━━━━━ DATASET EXTRACT

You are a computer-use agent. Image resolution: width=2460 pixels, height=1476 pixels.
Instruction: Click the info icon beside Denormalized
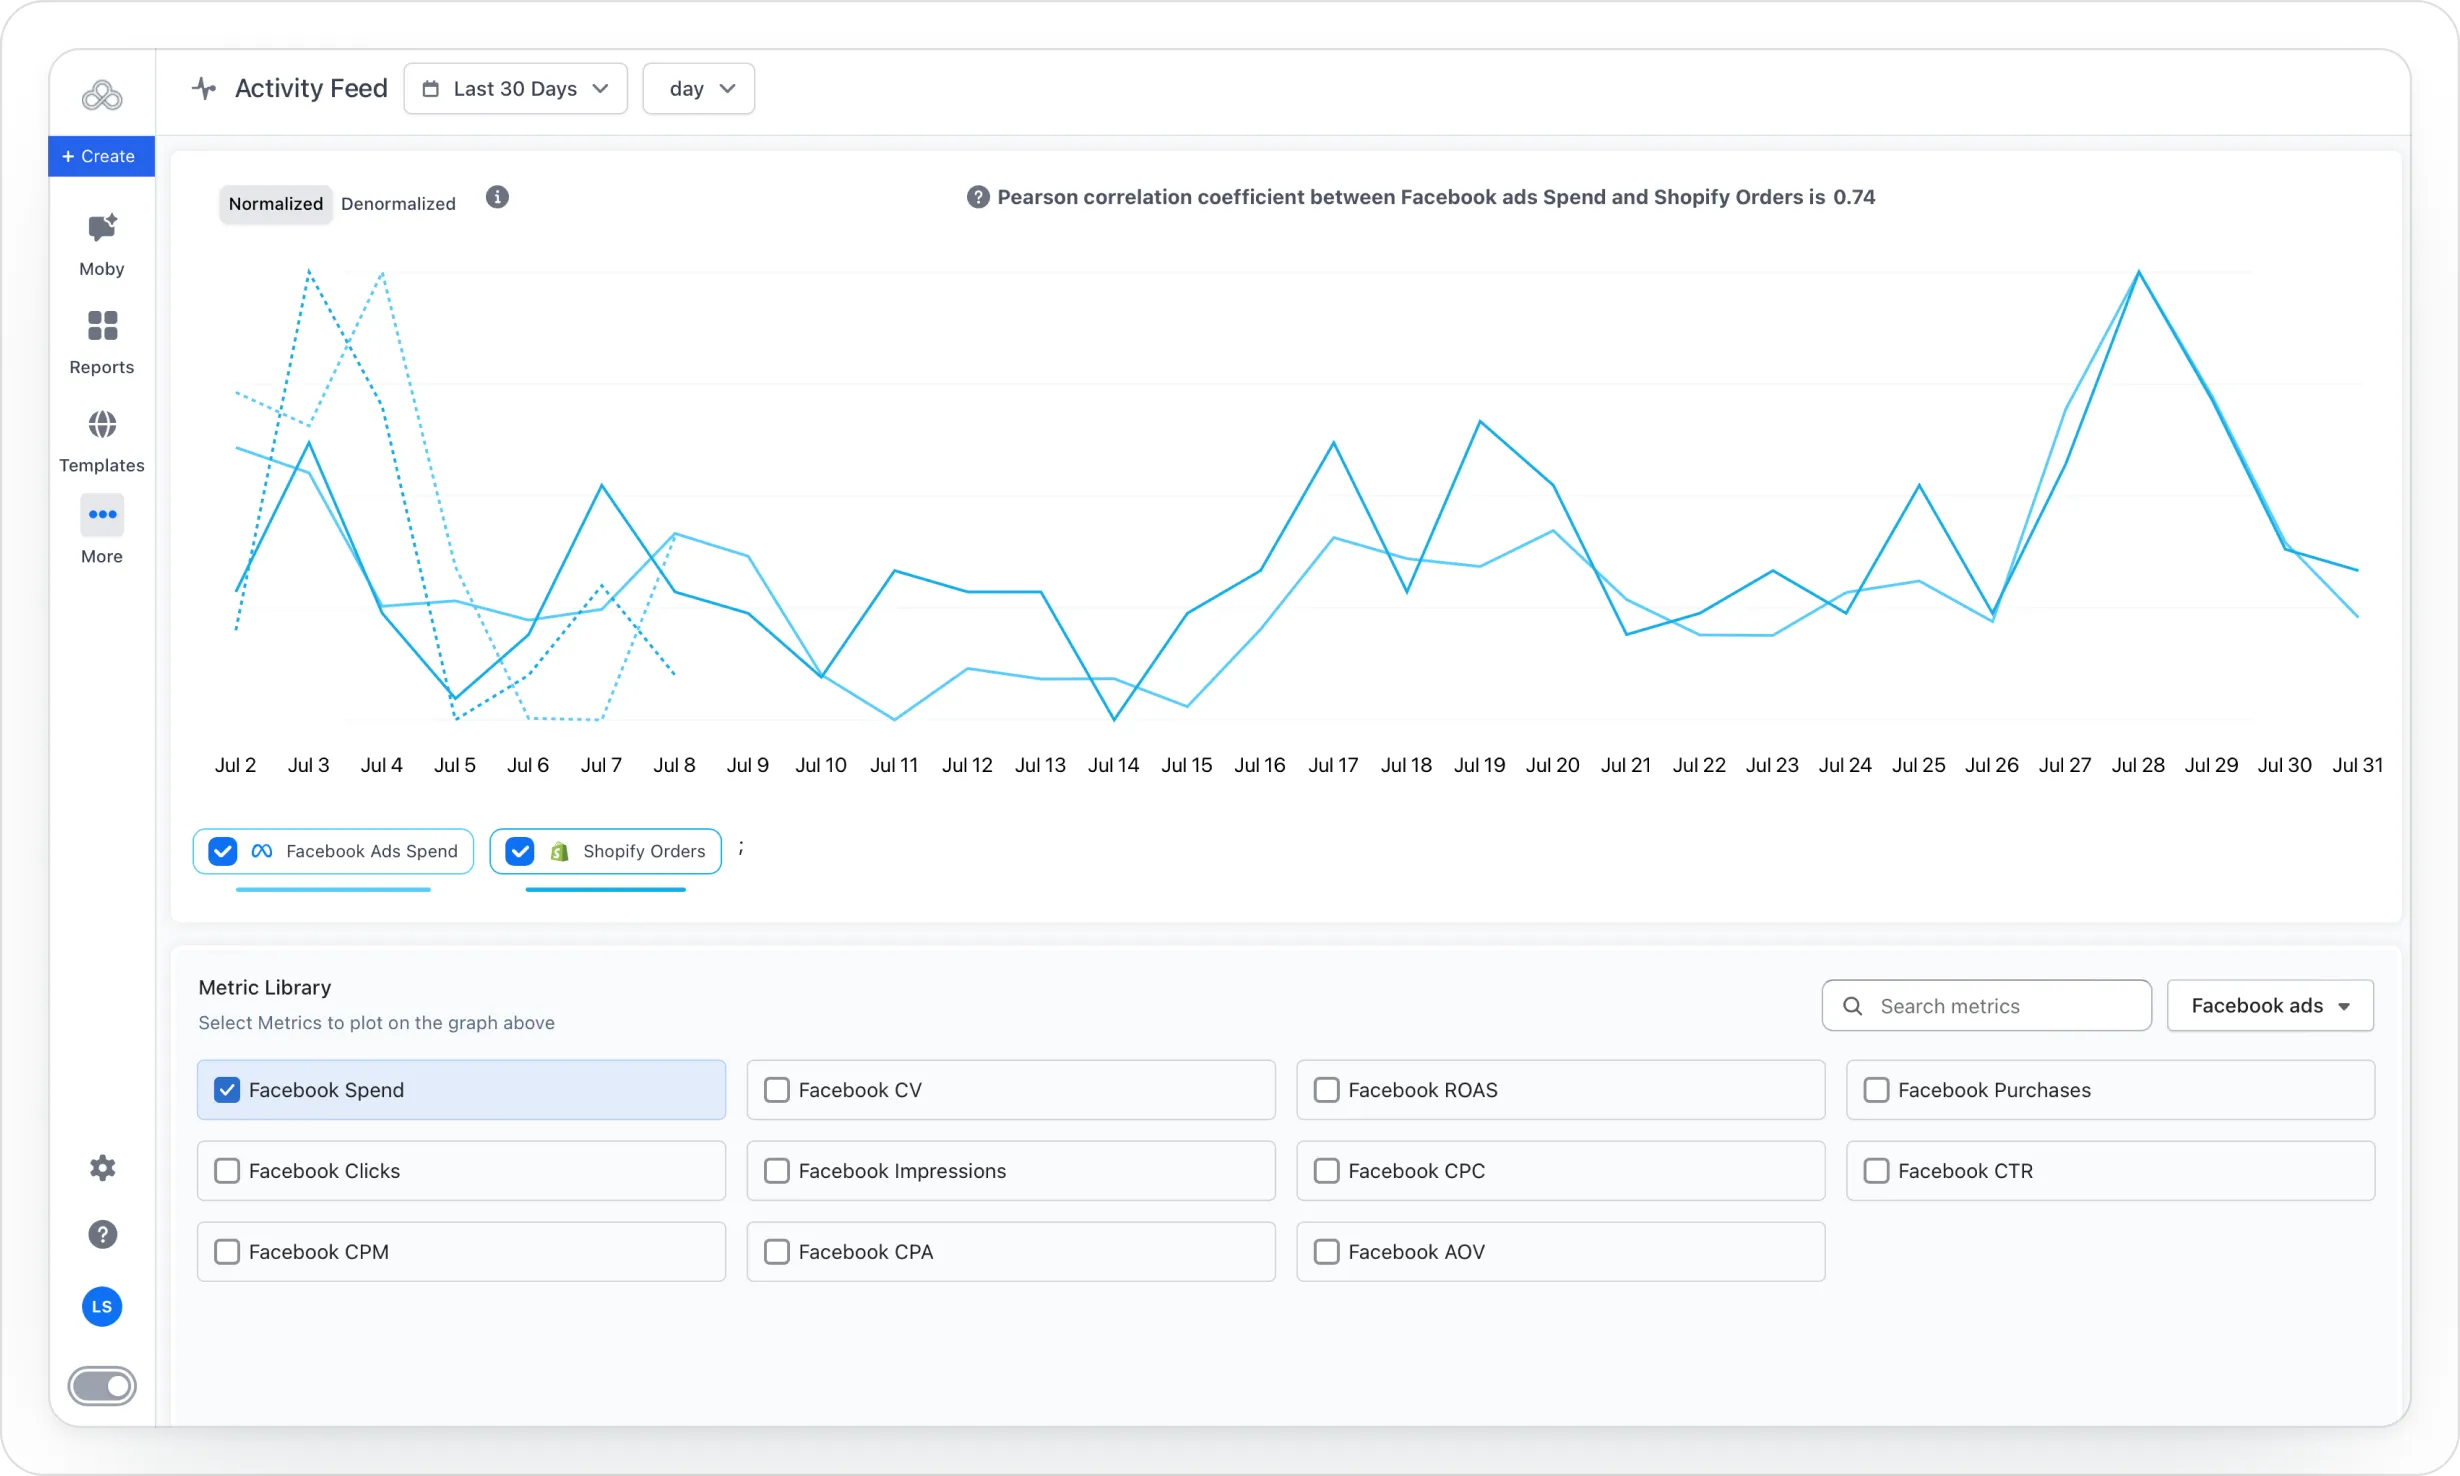497,197
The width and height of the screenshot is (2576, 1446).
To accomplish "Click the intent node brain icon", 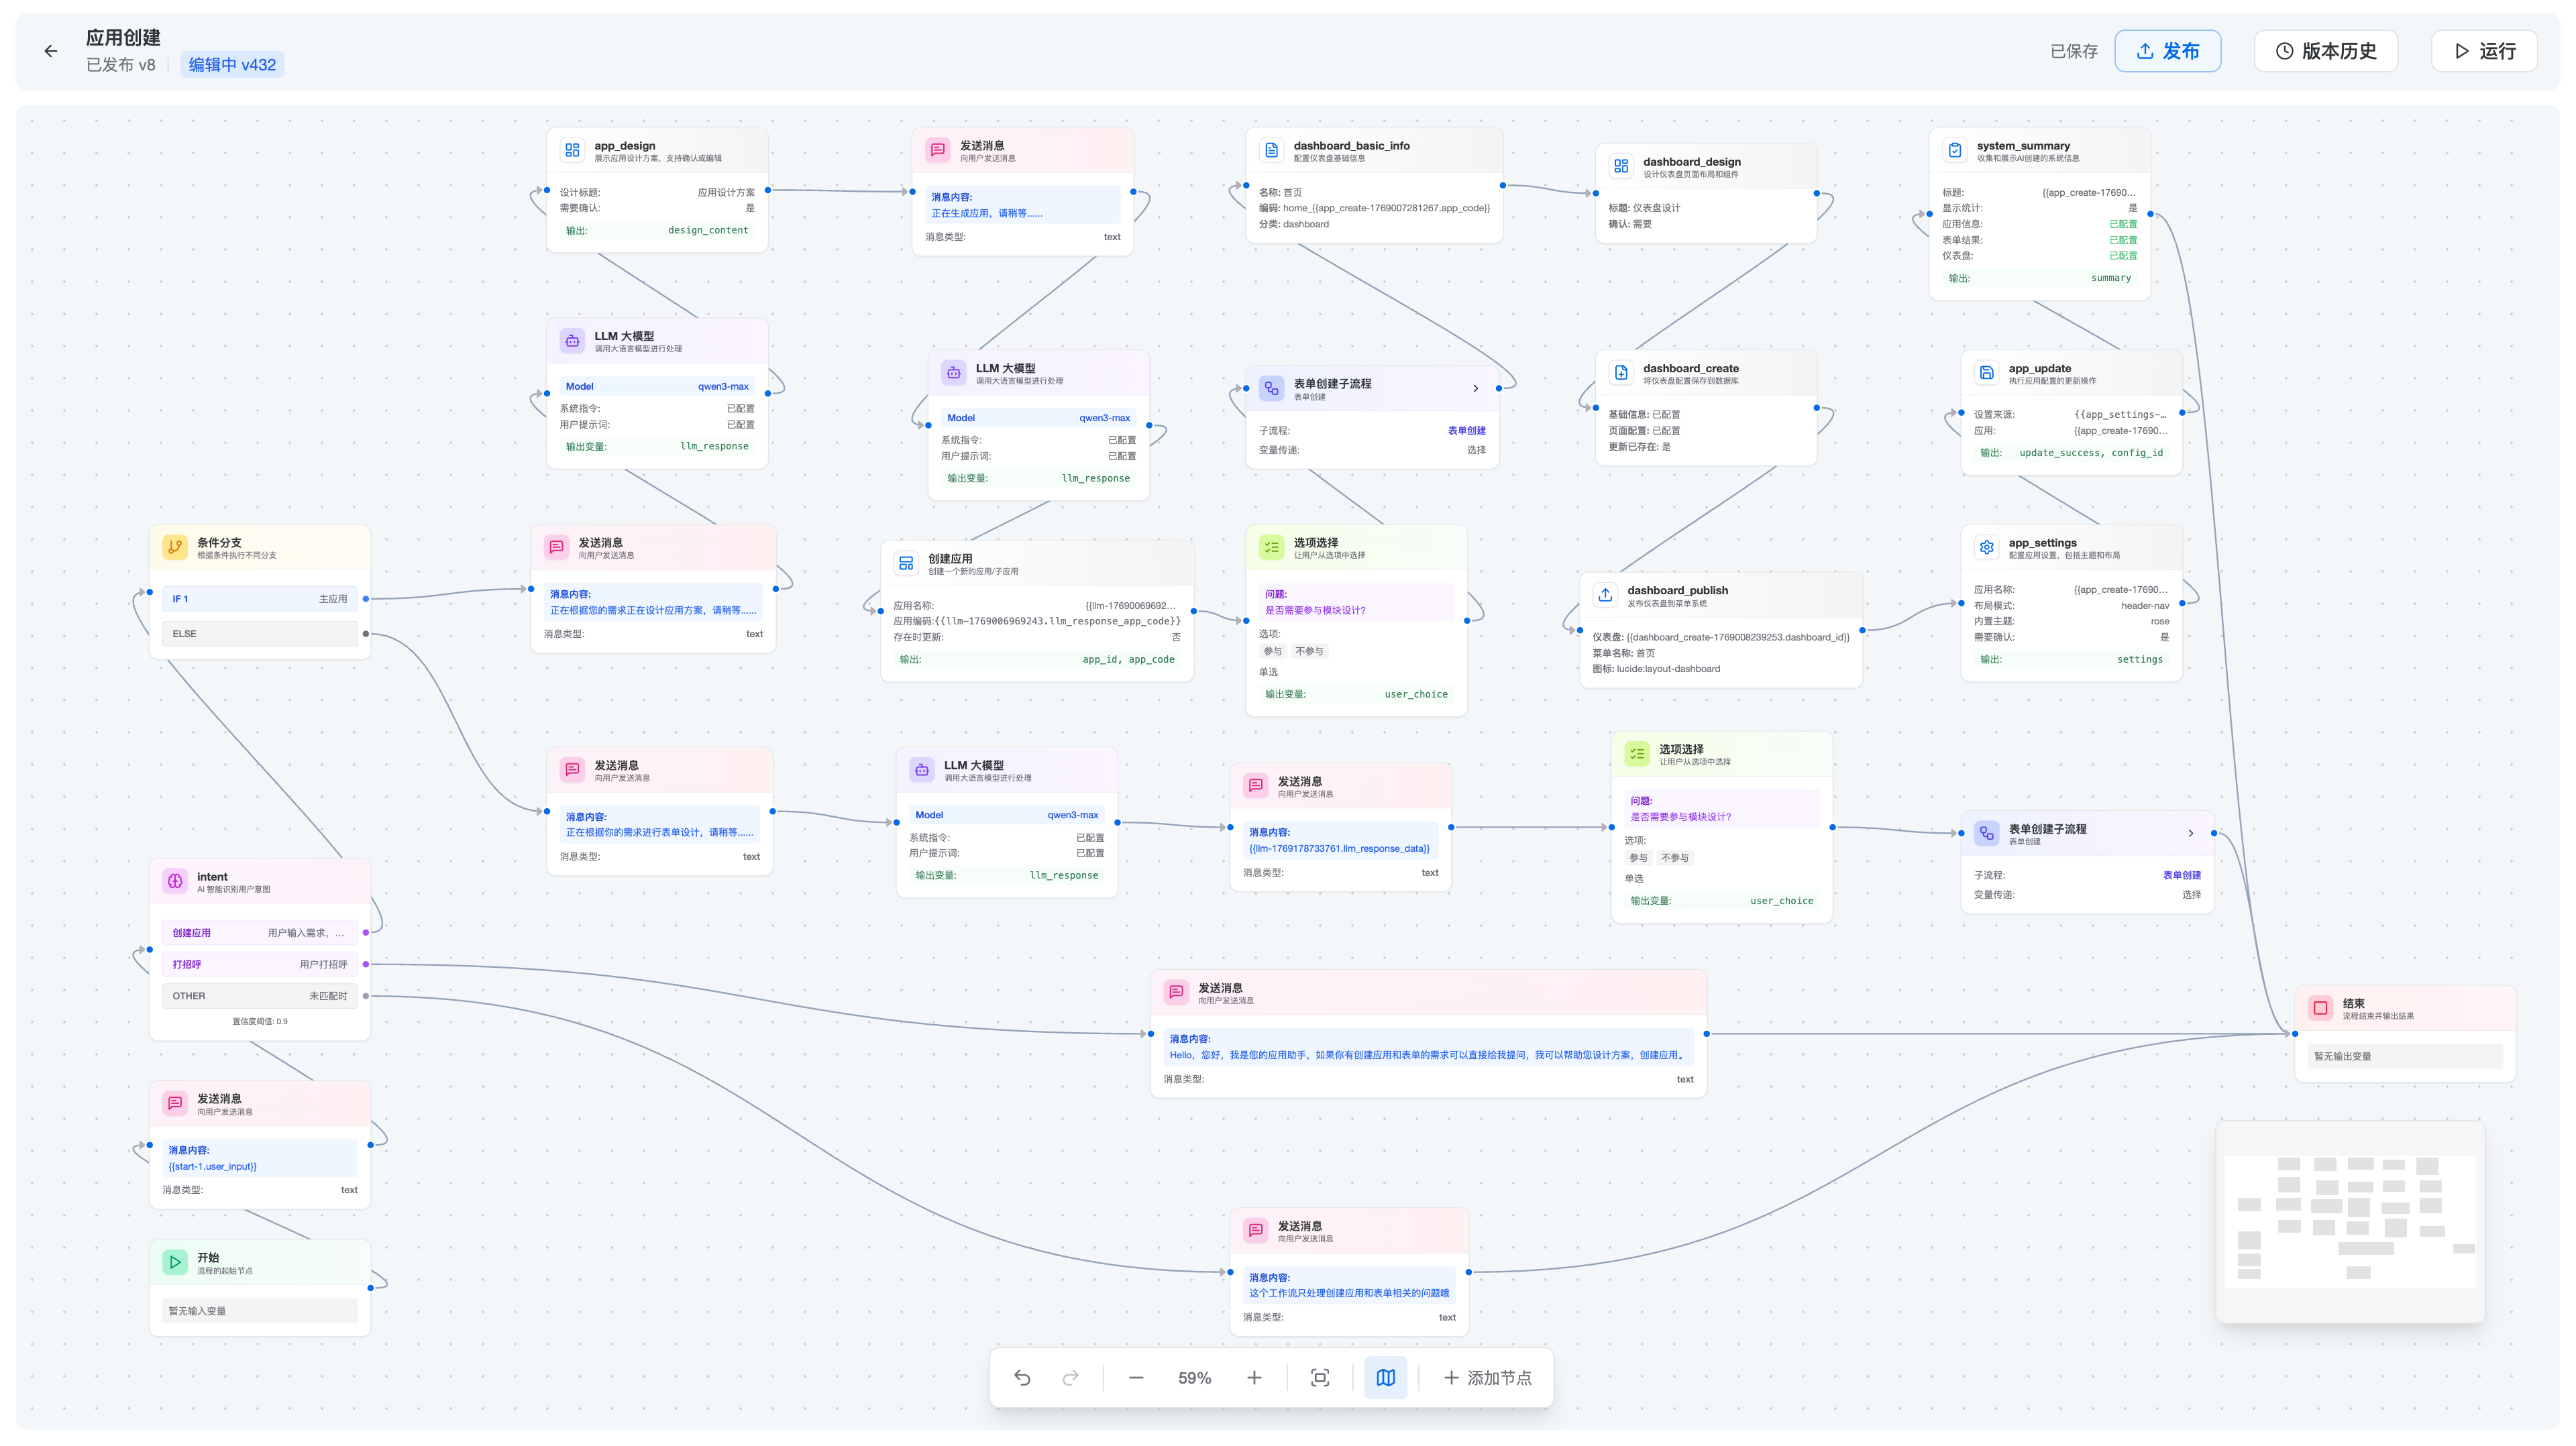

━━━━━━━━━━

__PROBLEM DETAILS__
For every line in the records above that holds "height", add one, and report the sum alone.

__FINISHED TASK__
2